Peter Sellars traveled halfway across the globe to see the dusty caverns of the Mogao Grottoes near Dunhuang, China.
“It was so overwhelming. The caves are so amazing in the history of arts, and yet a cool thing about them, they’re also amazing in the history of Buddhism,” Sellars said. “The cave paintings had musicians and dancers and wild, mind-blowing stories of beautiful beings that are coming to the walls, magically involved in these super psychedelic transformations.”
Sellars, a world arts and cultures professor and a theatrical director known for his interpretations of classical and contemporary operas and plays, developed an interest in the Buddhist-influenced art illustrated on the walls of the Mogao Grottoes 25 years ago, and has been collecting shelves of literature on the cave art and sculptures ever since. He began collaborating with the Getty Center two years ago to organize an exhibit on the caves that will be on display this summer.
Tim Whalen, director of the Getty Conservation Institute, said the Mogao Grottoes were created over a span of a thousand years between 400 and 1400 A.D., and only 500 fully painted ones remain today.
Whalen said the city of Dunhuang was a diverse, metropolitan center because of its location on the Silk Road. The influx of merchants, monks and nuns took refuge in the caves. Eventually, they transformed them into a spiritual center where families would commission artists to create Buddhist paintings and sculptures inside the caves.
Sellars decided to teach his summer session class, “Art as Moral Action,” on the topic of these art-filled Buddhist caves, so that the students would be able to visit the Getty Center’s upcoming exhibition of three life-sized replica caves. He also said the caves are a perfect subject for his class on morality because art and religion are part of humanity’s deepest convictions and can guide people to their inner perspective of ethics.
Sellars said his visit to the replicas was special because it was a totally immersive experience. He called them the first examples of installation art and virtual reality in history.
“I knew the images so well already, but it was shocking being right there in front of the original and seeing the spatialization of everything, of the paintings of people hurling themselves over the tops of the cavern, and surrounded by aquamarine,” Sellars said.
The Dunhuang Academy, which partnered up with the Getty Conservation Institute 25 years ago, was created in 1944 to research, replicate and preserve the cave art depicted on the walls. Whalen described them as the steward of the Mogao Grottoes. Working with the Getty, they are committed to the research and restoration of the caves.
Whalen said the replicas are created as a way to preserve the art on the cavern walls. Because the caves are full of visitors today, the humidity spike from the moisture in human breath causes the crystallization of salt, which pushes the paint off the surface of walls.
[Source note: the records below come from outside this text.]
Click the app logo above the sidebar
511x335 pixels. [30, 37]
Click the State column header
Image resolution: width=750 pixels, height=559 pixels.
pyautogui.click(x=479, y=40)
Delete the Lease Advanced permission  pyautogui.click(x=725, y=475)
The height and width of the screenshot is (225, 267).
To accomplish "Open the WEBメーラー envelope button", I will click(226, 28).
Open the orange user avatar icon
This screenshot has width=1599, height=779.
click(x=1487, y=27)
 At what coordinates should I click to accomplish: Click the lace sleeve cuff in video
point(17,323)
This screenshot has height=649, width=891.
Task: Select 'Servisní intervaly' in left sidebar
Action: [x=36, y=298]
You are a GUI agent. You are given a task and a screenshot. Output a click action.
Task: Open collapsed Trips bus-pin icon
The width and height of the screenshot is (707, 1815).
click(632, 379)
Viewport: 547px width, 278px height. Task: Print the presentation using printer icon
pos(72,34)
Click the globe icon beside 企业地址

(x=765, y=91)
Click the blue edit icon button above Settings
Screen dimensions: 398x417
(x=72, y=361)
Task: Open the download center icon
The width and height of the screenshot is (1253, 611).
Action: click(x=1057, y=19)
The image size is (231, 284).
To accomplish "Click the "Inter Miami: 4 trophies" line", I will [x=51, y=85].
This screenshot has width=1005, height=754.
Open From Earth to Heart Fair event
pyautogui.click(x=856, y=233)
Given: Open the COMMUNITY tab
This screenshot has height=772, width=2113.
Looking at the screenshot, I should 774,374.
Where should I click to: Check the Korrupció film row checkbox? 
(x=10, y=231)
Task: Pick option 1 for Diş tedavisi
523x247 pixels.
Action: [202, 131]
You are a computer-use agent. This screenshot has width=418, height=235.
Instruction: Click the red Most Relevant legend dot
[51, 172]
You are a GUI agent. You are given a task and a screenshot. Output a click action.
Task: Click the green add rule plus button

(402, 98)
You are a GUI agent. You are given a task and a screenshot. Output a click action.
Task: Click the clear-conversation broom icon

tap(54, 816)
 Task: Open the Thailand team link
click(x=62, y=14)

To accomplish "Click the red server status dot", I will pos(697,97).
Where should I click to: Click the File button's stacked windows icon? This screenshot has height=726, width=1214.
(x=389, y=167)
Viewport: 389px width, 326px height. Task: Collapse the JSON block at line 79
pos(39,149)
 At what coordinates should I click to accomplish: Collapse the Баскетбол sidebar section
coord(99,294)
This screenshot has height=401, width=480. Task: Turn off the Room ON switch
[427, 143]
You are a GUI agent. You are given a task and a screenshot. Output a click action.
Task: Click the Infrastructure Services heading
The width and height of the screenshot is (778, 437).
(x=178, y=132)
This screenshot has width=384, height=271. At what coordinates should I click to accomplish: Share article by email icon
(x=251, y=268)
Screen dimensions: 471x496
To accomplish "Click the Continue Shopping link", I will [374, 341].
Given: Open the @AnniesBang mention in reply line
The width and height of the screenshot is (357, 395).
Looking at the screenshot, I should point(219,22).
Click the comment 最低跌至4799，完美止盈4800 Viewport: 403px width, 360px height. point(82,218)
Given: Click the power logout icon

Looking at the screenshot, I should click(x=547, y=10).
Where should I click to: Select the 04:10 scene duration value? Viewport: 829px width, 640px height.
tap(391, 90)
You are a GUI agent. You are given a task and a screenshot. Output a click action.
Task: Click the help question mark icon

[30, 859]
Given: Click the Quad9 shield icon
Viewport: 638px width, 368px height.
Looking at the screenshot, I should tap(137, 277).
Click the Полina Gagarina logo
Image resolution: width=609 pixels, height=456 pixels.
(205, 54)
Professionals at the Dunhuang Academy and the Getty work to restore the original paintings, but they also create hand-painted replicas that are carefully modeled after how the caves currently look.
“Let’s say there’s a crack in the wall, or a piece of paint has fallen off the wall,” Whalen said. “(The restoration team) will paint that crack and paint that missing piece, exactly like what the caves look today.”
The hand-painted aspect preserves the original quality of the caves, said Sellars.
“(The caves) still have their ‘chi,’ the Chinese term for energy and life force, because it’s not a digital copy which would be brain dead, but it’s soulful and made with a lot of patience and skill,” Sellars said.
The caves are relevant to current events, Sellars said, in terms of how artistically they are similar to the recent pioneering of virtual reality, and socially how they are an example of the current trend of transnational migration.
“When you go into a cave, you are surrounded by images on your left, on your right, above you, behind you, and in front of you – you’re in a total world where the imagery is all moving to create a universal experience,” Sellars said.
Because Sellars bases his class, “Art as a Moral Action,” on the interconnectivity between art, religion and morality with modern issues, Harun Mehmedinovic, a UCLA alumnus, said the class was very applicable to the present day.
“When (Sellars) does a class, he roots it in what’s going on in the real world to bring awareness,” Mehmedinovic said. “He makes you think about what’s happening hundreds of miles away, thousands of miles away and what effect your actions have on society as a large.”